● Problem statement: Return exactly, please, the lines from the one containing "The height and" to the last line of the entries below, and nothing else, leaving pictures out.

● Data in this exercise:
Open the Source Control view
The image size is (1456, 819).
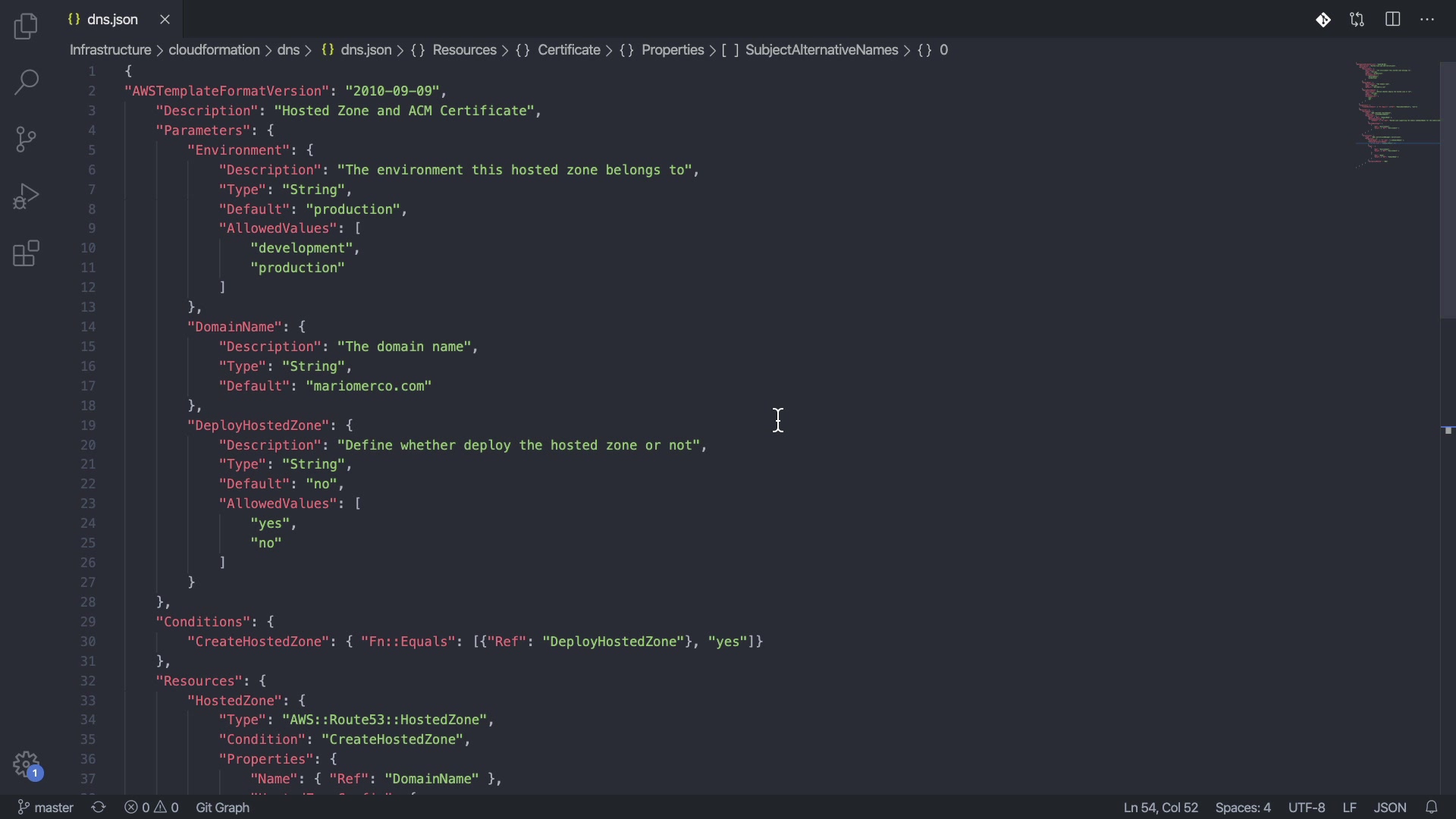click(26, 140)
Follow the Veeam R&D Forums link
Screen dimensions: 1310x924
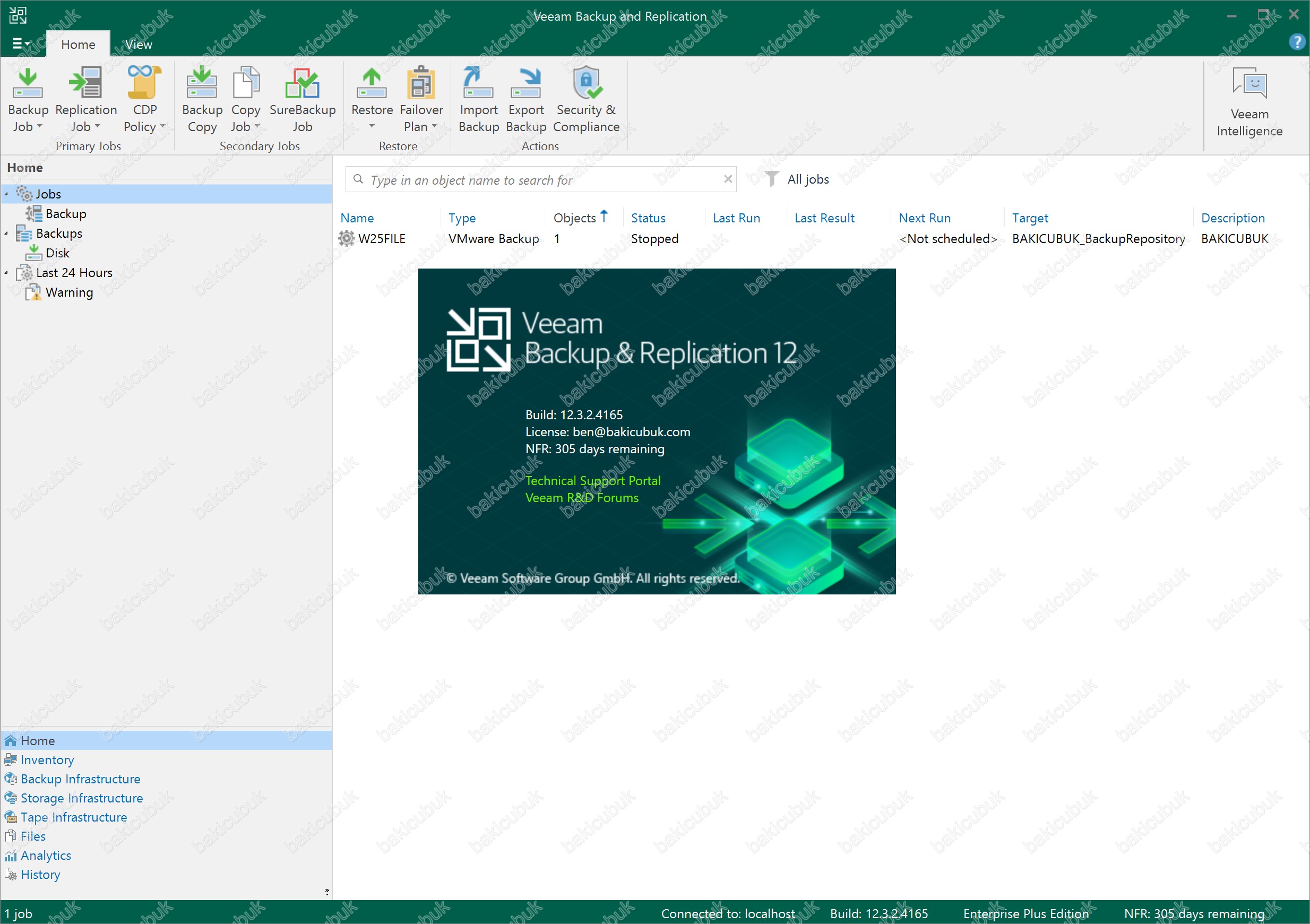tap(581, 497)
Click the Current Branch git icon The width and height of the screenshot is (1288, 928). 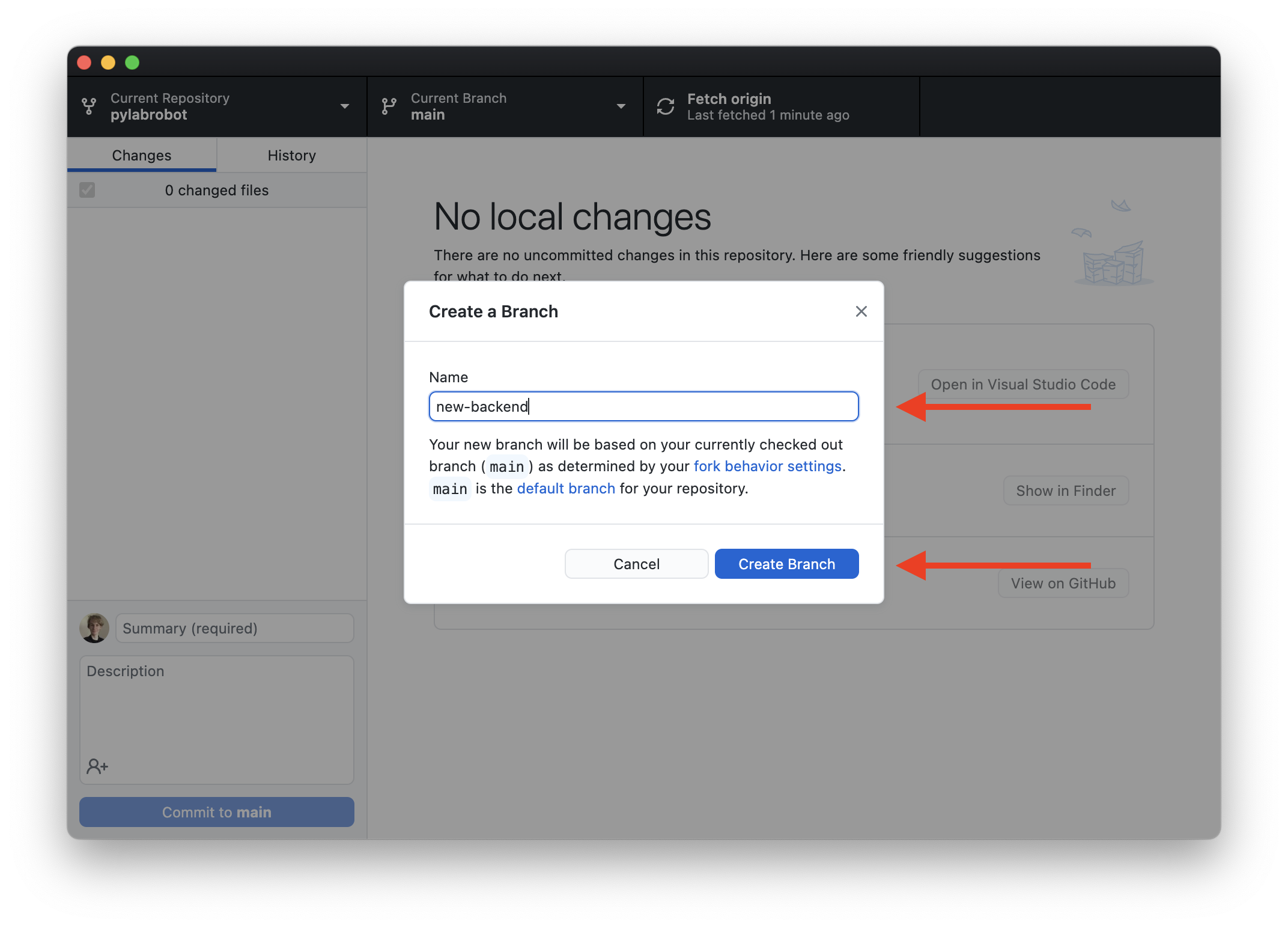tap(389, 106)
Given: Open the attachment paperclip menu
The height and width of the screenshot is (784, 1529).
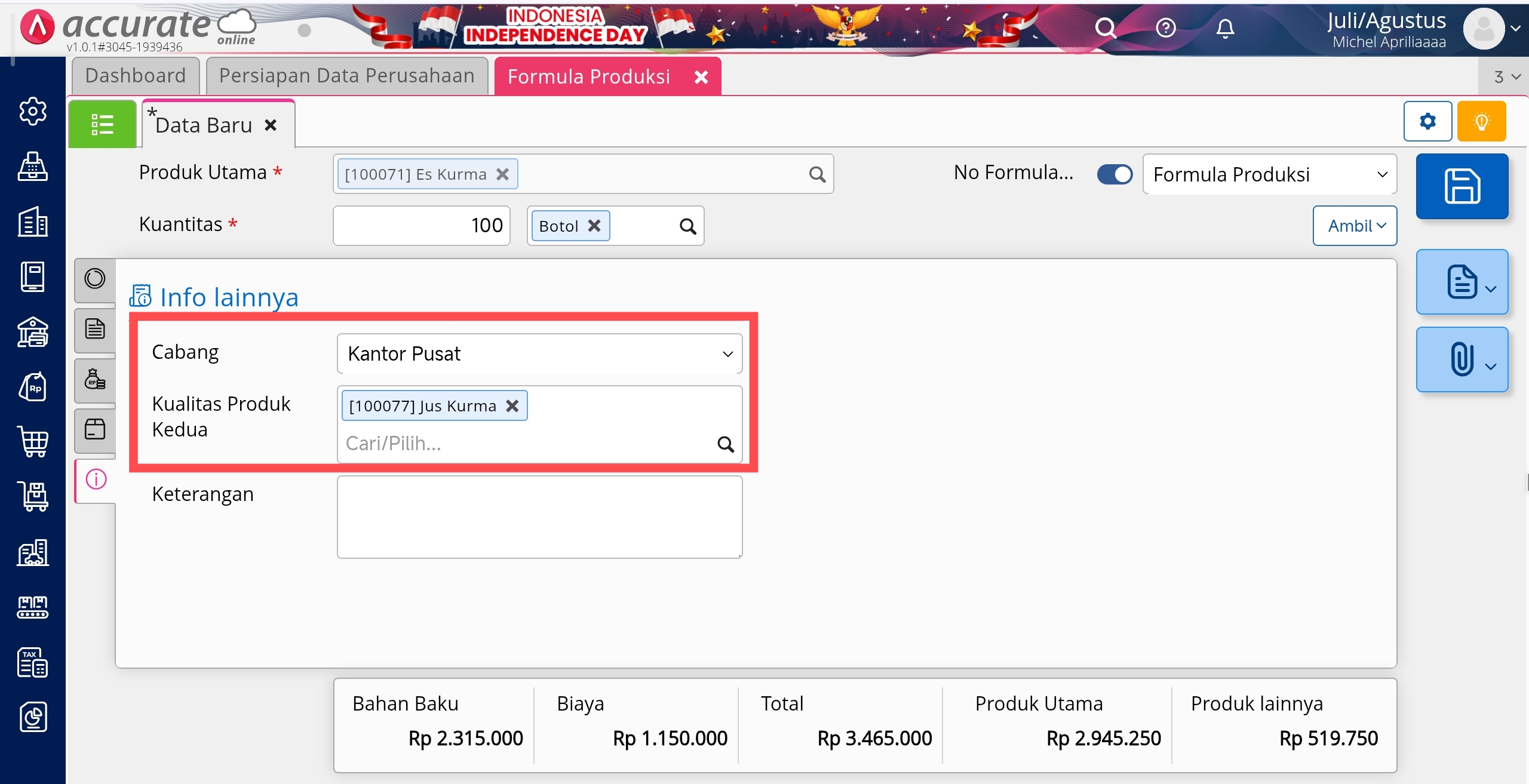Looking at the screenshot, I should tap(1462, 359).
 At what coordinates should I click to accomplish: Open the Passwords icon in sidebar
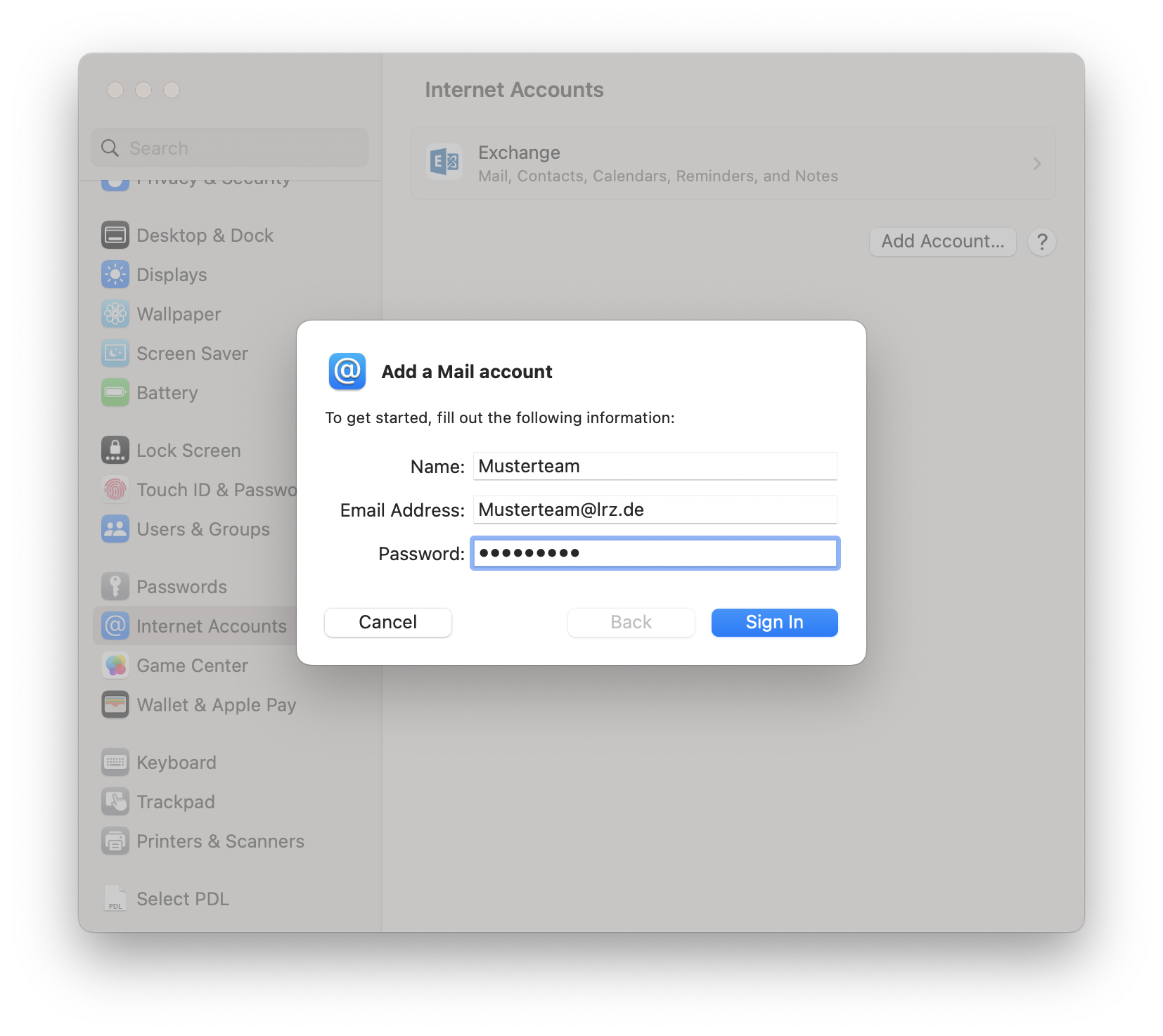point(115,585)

● Reply to the exercise:
The height and width of the screenshot is (784, 1529).
Looking at the screenshot, I should tap(1462, 359).
 At what coordinates should I click to accomplish: Open the Passwords icon in sidebar
point(115,585)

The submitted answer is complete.